It's reasonably good, but not special. I'd watch a second season, but I don't know if I'd recommend it.
It's set in a fantasy world that's clearly based on the 19th century USA. Superpowered beasts called incarnates were used by the North to win their civil war with the South. They're almost unstoppable. The only thing that can reliably kill an incarnate is another incarnate. Unfortunately, after the war, they're losing the last of their humanity and are becoming a threat to the society that created them.
There's an incarnate, Hank, who's hunting down his former subordinates and telling himself that it's for their own good. There's a girl, Nancy Schaal Bancroft, who doesn't have a problem with the fact that her father's now a dragon as big as a church and can no longer turn human again, or even speak.
After a highly dramatic opening, the series settles down into an "Incarnate of the Week" formula. I'd have been fine with that, since it actually provides some of the show's strongest episodes. Behemoth in ep.4, for instance, which is pretty horrible. Halfway, though, the show grows a storyline. That's also pretty good, although it's based on a dark fantasy manga that's still ongoing and so the anime's story doesn't end here. It just finds a good place to stop, complete with a tease for a Season 2 that may or may not happen.
There are various levels on which one can discuss this.
1. THEMES AND MESSAGE
The show's talking about PTSD and war veterans being left to rot. The incarnates get no emotional or practical support, despite strong evidence that their psychological state is what determines their permanent shift into monsterdom. (It's the incarnates with a strong sense of purpose who best retain their identities, even if their chosen purpose happens to be evil.) On the contrary, the government wants them killed and has death squads.

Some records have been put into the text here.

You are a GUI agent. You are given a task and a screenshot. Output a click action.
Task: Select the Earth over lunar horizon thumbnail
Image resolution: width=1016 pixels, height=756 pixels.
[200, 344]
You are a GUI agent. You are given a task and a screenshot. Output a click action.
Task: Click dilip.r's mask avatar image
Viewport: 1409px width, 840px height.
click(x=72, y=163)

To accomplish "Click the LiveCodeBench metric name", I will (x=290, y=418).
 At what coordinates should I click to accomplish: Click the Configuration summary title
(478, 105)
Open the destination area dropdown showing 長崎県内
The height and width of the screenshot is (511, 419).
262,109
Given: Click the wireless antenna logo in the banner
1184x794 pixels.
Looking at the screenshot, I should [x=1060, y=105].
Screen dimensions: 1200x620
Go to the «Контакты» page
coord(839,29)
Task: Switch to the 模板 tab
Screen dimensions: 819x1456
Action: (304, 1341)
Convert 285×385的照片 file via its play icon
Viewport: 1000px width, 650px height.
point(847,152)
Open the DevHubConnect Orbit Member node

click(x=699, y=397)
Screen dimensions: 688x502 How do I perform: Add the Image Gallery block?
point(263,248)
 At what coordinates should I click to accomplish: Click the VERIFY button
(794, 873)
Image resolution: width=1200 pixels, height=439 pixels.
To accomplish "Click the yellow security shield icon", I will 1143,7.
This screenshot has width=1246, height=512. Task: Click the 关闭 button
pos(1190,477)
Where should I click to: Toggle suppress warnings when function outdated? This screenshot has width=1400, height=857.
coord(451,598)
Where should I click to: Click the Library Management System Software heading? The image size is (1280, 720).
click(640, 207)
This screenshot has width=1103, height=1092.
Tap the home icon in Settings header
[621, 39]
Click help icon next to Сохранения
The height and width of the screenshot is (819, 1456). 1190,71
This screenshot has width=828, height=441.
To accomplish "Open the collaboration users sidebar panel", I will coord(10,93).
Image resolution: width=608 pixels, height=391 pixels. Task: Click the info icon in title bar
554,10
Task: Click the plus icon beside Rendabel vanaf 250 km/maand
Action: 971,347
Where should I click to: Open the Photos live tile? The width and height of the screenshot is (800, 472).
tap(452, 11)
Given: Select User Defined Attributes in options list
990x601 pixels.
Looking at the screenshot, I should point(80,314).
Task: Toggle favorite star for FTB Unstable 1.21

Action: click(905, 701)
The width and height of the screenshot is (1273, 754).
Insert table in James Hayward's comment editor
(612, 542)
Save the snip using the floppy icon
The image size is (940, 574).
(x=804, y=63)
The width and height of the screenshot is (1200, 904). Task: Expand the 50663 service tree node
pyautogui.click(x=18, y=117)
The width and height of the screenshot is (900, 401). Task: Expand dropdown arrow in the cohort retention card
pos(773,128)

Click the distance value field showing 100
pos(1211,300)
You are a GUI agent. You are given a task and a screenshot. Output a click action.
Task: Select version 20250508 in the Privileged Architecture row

This theme doesn't quite fit the show's mildly cliched plot choices, but that clash is interesting in itself. The male protagonist, Hank, is a walking pit of despair who thinks his kind have no future and need killing. He sees himself as a dead man walking. I had much more sympathy with the arguments of the stereotypical ham villain who says things like "you have outlived your usefulness". He's absolutely right about how the humans have treated his people, he has positive goals and he's giving purpose and psychological support to his fellow monsters. Look at the North's human government's actions, e.g. ordering the extermination of all incarnates because it'll play well politically, even when threatened by a warlike rival state with lots of incarnates. D'oh. Too dumb to live.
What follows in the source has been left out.